Nothing is to be left out; print all the entries exactly.

Entries taken from a collection
::::

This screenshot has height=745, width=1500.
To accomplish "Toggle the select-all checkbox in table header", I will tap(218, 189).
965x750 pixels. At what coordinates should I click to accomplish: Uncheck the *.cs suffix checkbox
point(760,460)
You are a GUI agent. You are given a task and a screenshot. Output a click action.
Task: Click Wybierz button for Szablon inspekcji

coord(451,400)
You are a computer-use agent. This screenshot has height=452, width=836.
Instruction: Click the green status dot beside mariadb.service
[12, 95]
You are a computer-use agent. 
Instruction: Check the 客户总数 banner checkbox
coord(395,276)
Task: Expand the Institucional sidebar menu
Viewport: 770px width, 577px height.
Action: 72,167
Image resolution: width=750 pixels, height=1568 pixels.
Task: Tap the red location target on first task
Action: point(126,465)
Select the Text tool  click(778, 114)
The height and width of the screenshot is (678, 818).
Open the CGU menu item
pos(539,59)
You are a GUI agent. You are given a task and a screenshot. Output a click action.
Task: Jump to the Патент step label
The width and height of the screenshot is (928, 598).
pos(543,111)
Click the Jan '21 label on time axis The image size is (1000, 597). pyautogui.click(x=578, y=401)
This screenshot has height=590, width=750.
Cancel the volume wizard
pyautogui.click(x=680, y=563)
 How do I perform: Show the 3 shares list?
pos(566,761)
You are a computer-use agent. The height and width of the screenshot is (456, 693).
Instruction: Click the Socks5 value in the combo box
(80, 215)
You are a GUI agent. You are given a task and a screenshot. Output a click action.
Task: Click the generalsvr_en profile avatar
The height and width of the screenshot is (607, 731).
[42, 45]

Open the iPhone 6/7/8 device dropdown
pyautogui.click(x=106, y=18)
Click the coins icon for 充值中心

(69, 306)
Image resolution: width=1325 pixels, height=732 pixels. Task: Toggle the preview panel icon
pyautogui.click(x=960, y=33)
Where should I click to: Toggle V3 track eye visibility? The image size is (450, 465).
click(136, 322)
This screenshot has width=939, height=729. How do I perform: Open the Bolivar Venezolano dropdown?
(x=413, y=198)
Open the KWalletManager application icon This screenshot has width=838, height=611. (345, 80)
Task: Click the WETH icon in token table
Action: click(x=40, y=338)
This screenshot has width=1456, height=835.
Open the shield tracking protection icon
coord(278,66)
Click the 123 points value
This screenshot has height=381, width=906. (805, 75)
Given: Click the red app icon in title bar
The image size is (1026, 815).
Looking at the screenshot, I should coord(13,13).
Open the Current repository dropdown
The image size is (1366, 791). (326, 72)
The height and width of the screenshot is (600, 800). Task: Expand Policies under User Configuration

::::

#### [Exercise response]
This screenshot has height=745, width=1500.
To accomplish "Toggle the select-all checkbox in table header", I will tap(218, 189).
965x750 pixels. At what coordinates should I click to accomplish: Uncheck the *.cs suffix checkbox
point(760,460)
You are a GUI agent. You are given a task and a screenshot. Output a click action.
Task: Click Wybierz button for Szablon inspekcji

coord(451,400)
You are a computer-use agent. This screenshot has height=452, width=836.
Instruction: Click the green status dot beside mariadb.service
[12, 95]
You are a computer-use agent. 
Instruction: Check the 客户总数 banner checkbox
coord(395,276)
Task: Expand the Institucional sidebar menu
Viewport: 770px width, 577px height.
Action: 72,167
Image resolution: width=750 pixels, height=1568 pixels.
Task: Tap the red location target on first task
Action: point(126,465)
Select the Text tool  click(778, 114)
The height and width of the screenshot is (678, 818).
Open the CGU menu item
pos(539,59)
You are a GUI agent. You are given a task and a screenshot. Output a click action.
Task: Jump to the Патент step label
The width and height of the screenshot is (928, 598).
pos(543,111)
Click the Jan '21 label on time axis The image size is (1000, 597). pyautogui.click(x=578, y=401)
This screenshot has height=590, width=750.
Cancel the volume wizard
pyautogui.click(x=680, y=563)
 How do I perform: Show the 3 shares list?
pos(566,761)
You are a computer-use agent. The height and width of the screenshot is (456, 693).
Instruction: Click the Socks5 value in the combo box
(80, 215)
You are a GUI agent. You are given a task and a screenshot. Output a click action.
Task: Click the generalsvr_en profile avatar
The height and width of the screenshot is (607, 731).
[42, 45]

Open the iPhone 6/7/8 device dropdown
pyautogui.click(x=106, y=18)
Click the coins icon for 充值中心

(69, 306)
Image resolution: width=1325 pixels, height=732 pixels. Task: Toggle the preview panel icon
pyautogui.click(x=960, y=33)
Where should I click to: Toggle V3 track eye visibility? The image size is (450, 465).
click(136, 322)
This screenshot has width=939, height=729. How do I perform: Open the Bolivar Venezolano dropdown?
(x=413, y=198)
Open the KWalletManager application icon This screenshot has width=838, height=611. (345, 80)
Task: Click the WETH icon in token table
Action: click(x=40, y=338)
This screenshot has width=1456, height=835.
Open the shield tracking protection icon
coord(278,66)
Click the 123 points value
This screenshot has height=381, width=906. (805, 75)
Given: Click the red app icon in title bar
The image size is (1026, 815).
Looking at the screenshot, I should coord(13,13).
Open the Current repository dropdown
The image size is (1366, 791). (326, 72)
The height and width of the screenshot is (600, 800). Task: Expand Policies under User Configuration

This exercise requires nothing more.